→ Text passage
Saturday, 8 February, 2020 was the night that the Prima Jazz Club hosted Marco Marconi, Mark Wade and Emiliano Caroselli for what would turn out to be a thoroughly enjoyable evening of piano trio live jazz.

As you can see from the ticket, Jazzmatters.net, together with Annie’s Jazz, invited Marco Marconi and Mark Wade to play the first event at Prima Jazz in Westcliff-on-Sea, Essex. Mark Wade is a New York City based bass player who was in this country for a week and this event was the fourth of four gigs that had been arranged with Marco Marconi. I was keen to be at the event not just to support a new jazz club but also to meet Mark, whose album Moving Day I had reviewed last October.
You and the Night and the Music was the first tune played with each of the trio getting an early opportunity to solo. I particularly liked the way that Mark Wade used the full range of his double bass, from top to bottom and back again, and the distinct, musical relationship between Marco Marconi on piano and Emiliano Caroselli on drums.
F.M.P.O.V., a Marconi penned tune from his latest album release New Roads (on order at the time of writing), was a very lively number with a ragtime quality to it. The piano playing was a joy to both hear and watch. The bass playing, again, was lively and assured with the full range of the instrument being employed to express the melody of this terrific tune. The bass solo was punctuated by precision placed single notes from the piano. The drummer and the pianist playing terrific call and response phrases a wonderful ensemble piece fully appreciated by the audience.

→ Given information

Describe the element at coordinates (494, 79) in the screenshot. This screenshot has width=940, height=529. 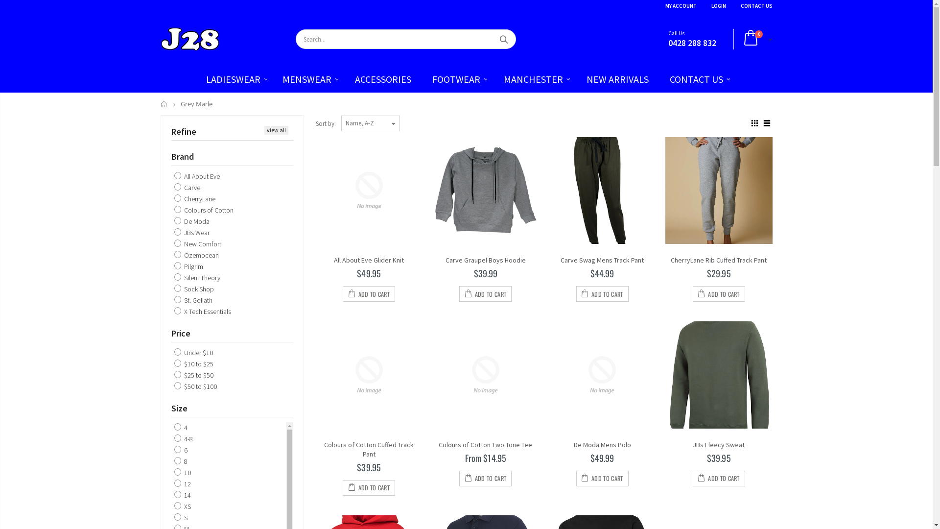
I see `'MANCHESTER'` at that location.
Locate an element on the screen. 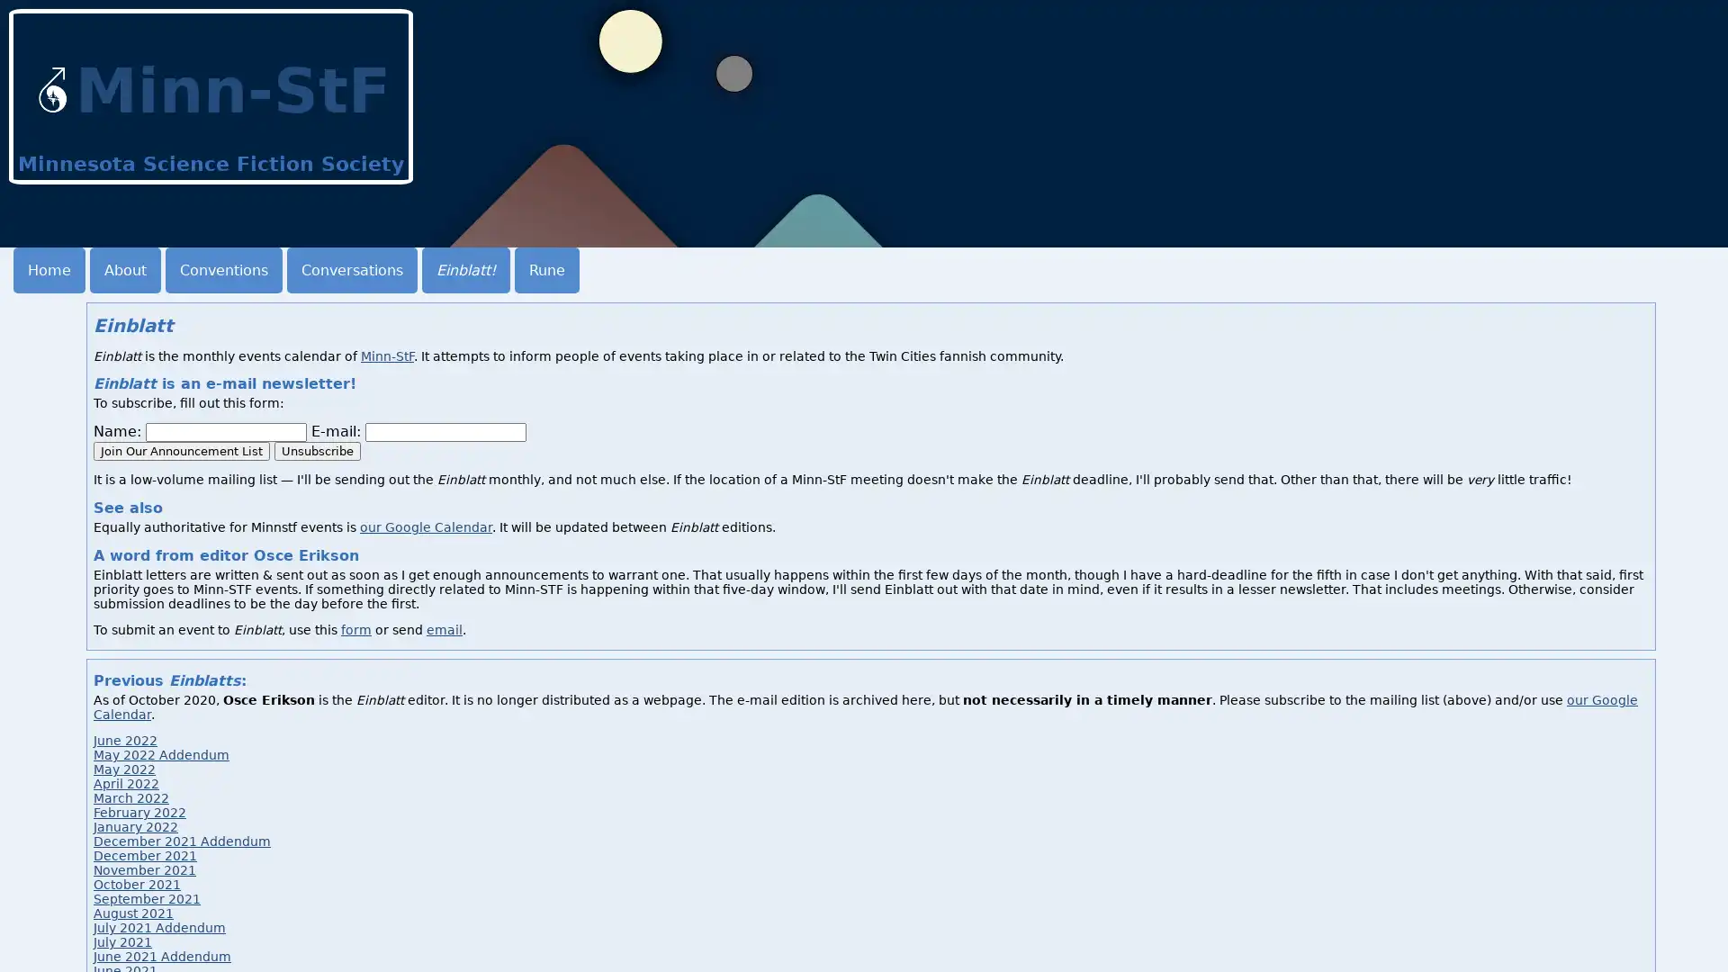  Home is located at coordinates (49, 270).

→ Tasks to carry out
1 – From the jazz review, output the stretch from "Saturday, 8 February, 2020" through "trio live jazz.".
2 – According to the jazz review, which tune did the trio play first?
3 – Summarize the jazz review in two sentences.
The listing has no connection to the jazz review.

→ The solutions
1 –
Saturday, 8 February, 2020 was the night that the Prima Jazz Club hosted Marco Marconi, Mark Wade and Emiliano Caroselli for what would turn out to be a thoroughly enjoyable evening of piano trio live jazz.

2 – You and the Night and the Music

3 – On 8 February 2020, the Prima Jazz Club in Westcliff-on-Sea, Essex, hosted its first event, an evening of piano trio jazz with Marco Marconi on piano, New York City bassist Mark Wade and Emiliano Caroselli on drums. The set opened with You and the Night and the Music and included Marconi's lively, ragtime-flavored F.M.P.O.V., with Wade using the full range of his double bass and Marconi and Caroselli trading call and response phrases.